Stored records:
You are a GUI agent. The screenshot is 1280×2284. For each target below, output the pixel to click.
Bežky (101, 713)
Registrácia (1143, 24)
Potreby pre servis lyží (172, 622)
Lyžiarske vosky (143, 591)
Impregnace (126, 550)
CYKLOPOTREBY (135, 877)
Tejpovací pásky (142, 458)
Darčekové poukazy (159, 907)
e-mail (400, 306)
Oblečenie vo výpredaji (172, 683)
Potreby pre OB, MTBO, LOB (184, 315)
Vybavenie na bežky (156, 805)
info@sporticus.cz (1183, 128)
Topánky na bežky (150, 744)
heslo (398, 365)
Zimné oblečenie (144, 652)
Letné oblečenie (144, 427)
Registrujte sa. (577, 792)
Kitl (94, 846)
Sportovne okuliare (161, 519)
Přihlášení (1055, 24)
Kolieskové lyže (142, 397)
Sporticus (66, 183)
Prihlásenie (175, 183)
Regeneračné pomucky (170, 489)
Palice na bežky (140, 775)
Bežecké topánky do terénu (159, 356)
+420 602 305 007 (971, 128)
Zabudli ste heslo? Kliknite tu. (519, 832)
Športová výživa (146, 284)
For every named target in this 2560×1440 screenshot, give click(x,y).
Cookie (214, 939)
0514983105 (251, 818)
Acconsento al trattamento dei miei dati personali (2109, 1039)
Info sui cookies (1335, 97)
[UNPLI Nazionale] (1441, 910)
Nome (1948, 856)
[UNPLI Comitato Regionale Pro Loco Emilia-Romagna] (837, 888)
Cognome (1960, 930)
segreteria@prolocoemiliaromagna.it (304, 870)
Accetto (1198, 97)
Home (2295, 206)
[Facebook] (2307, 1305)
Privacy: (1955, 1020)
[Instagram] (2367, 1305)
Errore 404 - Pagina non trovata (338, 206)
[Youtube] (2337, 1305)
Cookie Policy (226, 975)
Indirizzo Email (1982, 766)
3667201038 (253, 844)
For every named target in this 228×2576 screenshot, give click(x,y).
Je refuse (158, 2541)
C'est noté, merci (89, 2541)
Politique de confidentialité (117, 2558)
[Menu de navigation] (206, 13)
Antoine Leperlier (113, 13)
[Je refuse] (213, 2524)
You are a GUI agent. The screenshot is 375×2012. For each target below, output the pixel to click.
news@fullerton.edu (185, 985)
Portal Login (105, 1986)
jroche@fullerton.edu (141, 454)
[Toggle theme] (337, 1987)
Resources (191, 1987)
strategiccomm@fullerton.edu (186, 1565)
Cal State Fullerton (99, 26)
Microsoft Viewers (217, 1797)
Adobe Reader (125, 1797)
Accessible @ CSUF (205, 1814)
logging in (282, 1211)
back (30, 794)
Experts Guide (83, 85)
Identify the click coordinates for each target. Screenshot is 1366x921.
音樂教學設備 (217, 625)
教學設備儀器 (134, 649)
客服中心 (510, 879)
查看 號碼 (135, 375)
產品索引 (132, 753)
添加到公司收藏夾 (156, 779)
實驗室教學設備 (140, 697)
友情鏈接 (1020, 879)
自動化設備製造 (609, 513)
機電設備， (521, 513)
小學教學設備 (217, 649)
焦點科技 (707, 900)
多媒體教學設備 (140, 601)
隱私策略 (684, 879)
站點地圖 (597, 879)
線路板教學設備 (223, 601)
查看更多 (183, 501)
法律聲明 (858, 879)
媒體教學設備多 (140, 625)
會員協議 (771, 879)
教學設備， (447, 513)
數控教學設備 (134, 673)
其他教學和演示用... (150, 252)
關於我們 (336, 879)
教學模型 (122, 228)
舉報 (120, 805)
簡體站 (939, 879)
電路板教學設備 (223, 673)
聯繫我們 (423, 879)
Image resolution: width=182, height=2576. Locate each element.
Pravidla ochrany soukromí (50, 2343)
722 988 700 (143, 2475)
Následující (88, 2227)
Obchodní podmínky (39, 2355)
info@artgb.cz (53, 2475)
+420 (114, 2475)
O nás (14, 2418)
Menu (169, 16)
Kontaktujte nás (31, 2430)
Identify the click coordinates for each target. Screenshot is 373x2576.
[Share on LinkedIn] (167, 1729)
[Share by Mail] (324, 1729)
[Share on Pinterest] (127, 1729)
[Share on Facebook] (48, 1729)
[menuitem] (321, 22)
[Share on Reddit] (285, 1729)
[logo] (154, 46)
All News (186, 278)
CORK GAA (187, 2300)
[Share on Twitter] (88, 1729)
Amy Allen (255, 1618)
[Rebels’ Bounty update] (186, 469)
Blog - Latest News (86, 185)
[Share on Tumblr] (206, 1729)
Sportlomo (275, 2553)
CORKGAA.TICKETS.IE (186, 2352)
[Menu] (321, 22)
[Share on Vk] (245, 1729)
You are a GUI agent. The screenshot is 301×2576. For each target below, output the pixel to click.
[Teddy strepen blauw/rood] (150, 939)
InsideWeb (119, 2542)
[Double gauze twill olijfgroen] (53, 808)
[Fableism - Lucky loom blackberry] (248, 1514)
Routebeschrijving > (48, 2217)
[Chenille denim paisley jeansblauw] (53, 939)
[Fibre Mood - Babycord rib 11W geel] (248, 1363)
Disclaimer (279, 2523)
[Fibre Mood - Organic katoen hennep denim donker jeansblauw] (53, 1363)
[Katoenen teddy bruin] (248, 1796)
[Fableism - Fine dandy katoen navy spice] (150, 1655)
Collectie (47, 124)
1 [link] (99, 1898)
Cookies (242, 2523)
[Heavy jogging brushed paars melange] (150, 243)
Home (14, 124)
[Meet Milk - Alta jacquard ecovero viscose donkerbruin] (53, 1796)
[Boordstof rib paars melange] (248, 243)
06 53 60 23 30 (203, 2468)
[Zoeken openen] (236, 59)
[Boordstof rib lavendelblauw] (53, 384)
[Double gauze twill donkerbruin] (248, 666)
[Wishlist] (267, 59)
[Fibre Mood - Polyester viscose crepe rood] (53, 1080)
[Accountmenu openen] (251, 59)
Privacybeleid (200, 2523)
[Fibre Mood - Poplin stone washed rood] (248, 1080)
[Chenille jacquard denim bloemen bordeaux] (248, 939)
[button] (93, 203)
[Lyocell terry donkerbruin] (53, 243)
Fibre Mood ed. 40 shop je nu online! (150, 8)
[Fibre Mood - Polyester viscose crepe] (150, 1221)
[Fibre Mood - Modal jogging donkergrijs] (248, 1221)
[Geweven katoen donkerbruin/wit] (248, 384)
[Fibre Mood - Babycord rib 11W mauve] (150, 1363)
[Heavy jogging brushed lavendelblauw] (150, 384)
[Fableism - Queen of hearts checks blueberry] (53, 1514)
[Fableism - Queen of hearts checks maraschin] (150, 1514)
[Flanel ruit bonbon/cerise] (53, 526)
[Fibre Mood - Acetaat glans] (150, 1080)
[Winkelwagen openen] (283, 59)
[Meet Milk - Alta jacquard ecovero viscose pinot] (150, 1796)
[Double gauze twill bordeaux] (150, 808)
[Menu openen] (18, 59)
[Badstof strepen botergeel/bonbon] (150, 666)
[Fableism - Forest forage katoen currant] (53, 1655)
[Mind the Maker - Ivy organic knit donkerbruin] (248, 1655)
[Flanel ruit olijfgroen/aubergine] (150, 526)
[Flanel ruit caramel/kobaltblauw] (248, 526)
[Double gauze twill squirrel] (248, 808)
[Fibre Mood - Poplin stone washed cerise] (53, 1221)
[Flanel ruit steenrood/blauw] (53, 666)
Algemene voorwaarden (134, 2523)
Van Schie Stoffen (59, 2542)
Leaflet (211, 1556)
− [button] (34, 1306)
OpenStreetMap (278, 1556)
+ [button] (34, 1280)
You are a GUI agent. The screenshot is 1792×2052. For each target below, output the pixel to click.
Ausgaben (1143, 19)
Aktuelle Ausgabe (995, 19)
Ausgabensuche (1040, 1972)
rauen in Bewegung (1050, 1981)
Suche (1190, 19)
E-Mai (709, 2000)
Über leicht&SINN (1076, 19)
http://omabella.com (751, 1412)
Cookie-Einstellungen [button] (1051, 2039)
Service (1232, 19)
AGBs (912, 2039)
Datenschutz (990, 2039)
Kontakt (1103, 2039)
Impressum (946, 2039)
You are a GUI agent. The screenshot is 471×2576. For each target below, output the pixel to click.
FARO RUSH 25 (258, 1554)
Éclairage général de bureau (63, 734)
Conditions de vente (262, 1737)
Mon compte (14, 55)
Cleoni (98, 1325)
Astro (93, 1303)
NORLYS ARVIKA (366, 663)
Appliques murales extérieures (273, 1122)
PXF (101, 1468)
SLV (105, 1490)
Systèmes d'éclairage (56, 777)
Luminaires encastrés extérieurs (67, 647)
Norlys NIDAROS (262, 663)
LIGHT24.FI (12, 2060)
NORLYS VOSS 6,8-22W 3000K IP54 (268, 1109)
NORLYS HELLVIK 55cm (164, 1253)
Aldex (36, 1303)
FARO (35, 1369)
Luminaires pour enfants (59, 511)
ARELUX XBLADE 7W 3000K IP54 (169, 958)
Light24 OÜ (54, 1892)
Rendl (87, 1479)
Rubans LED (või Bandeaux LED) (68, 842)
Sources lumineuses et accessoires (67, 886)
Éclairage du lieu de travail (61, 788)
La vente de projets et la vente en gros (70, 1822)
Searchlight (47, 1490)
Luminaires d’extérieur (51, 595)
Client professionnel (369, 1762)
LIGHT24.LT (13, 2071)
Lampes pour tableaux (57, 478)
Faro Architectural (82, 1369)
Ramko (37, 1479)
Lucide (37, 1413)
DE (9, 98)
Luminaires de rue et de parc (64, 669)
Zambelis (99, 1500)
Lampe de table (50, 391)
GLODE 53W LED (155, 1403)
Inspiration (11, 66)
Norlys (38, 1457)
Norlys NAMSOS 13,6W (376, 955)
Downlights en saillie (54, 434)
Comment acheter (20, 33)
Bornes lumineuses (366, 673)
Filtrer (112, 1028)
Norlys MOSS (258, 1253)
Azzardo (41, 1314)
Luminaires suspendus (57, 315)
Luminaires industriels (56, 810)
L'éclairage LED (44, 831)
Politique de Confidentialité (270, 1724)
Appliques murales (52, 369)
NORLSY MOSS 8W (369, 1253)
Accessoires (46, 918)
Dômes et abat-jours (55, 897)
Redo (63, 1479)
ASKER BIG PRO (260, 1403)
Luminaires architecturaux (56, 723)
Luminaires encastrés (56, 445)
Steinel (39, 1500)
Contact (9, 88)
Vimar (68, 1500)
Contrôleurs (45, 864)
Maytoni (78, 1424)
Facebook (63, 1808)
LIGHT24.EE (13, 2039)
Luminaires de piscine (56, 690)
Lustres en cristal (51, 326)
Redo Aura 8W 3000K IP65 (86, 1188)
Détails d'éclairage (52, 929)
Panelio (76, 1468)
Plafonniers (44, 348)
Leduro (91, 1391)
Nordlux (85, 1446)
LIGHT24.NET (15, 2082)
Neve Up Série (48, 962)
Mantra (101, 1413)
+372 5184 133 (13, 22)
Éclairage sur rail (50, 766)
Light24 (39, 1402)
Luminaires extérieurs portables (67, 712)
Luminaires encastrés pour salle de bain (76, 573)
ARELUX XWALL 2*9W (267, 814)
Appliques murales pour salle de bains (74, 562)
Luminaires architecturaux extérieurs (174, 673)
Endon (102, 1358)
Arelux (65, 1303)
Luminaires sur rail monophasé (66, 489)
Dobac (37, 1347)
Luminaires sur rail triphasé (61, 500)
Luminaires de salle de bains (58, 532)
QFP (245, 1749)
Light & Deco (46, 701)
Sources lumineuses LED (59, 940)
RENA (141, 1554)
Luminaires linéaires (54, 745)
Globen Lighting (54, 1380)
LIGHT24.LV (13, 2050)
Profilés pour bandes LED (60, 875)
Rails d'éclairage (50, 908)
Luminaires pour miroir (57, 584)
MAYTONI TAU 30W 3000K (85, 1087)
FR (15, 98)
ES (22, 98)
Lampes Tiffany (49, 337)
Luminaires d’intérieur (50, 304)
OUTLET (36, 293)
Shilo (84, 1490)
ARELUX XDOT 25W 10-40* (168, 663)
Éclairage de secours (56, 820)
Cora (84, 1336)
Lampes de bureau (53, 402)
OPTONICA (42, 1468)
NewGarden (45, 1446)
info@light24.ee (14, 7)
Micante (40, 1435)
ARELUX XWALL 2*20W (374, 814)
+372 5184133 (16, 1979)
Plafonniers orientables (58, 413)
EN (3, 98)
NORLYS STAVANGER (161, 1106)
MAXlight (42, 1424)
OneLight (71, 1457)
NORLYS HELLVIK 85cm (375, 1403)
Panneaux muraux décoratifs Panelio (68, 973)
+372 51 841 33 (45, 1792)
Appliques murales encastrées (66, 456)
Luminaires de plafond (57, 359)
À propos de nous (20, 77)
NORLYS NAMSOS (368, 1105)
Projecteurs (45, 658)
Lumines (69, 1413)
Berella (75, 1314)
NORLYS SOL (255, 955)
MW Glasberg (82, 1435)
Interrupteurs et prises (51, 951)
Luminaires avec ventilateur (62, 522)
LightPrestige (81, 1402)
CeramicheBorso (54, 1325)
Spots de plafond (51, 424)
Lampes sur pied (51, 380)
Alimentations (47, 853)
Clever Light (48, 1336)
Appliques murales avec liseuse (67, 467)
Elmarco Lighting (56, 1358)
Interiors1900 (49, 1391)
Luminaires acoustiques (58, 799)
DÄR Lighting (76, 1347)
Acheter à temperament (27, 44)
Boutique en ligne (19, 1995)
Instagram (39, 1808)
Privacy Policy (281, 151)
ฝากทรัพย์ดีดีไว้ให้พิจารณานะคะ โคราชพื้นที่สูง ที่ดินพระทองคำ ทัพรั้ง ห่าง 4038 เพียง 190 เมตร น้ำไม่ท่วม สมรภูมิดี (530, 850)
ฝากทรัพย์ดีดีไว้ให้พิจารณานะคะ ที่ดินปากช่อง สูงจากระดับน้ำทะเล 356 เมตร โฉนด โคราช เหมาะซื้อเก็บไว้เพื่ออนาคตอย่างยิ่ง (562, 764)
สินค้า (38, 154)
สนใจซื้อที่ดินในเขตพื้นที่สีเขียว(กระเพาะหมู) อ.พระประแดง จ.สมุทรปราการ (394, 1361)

The task: Beginning with the line above that contains "Lyžiarske vosky (143, 591)", copy each line exactly up to and including the line that contains "Sporticus (66, 183)", and go no further.

Output for this exercise:
Lyžiarske vosky (143, 591)
Impregnace (126, 550)
CYKLOPOTREBY (135, 877)
Tejpovací pásky (142, 458)
Darčekové poukazy (159, 907)
e-mail (400, 306)
Oblečenie vo výpredaji (172, 683)
Potreby pre OB, MTBO, LOB (184, 315)
Vybavenie na bežky (156, 805)
info@sporticus.cz (1183, 128)
Topánky na bežky (150, 744)
heslo (398, 365)
Zimné oblečenie (144, 652)
Letné oblečenie (144, 427)
Registrujte sa. (577, 792)
Kitl (94, 846)
Sportovne okuliare (161, 519)
Přihlášení (1055, 24)
Kolieskové lyže (142, 397)
Sporticus (66, 183)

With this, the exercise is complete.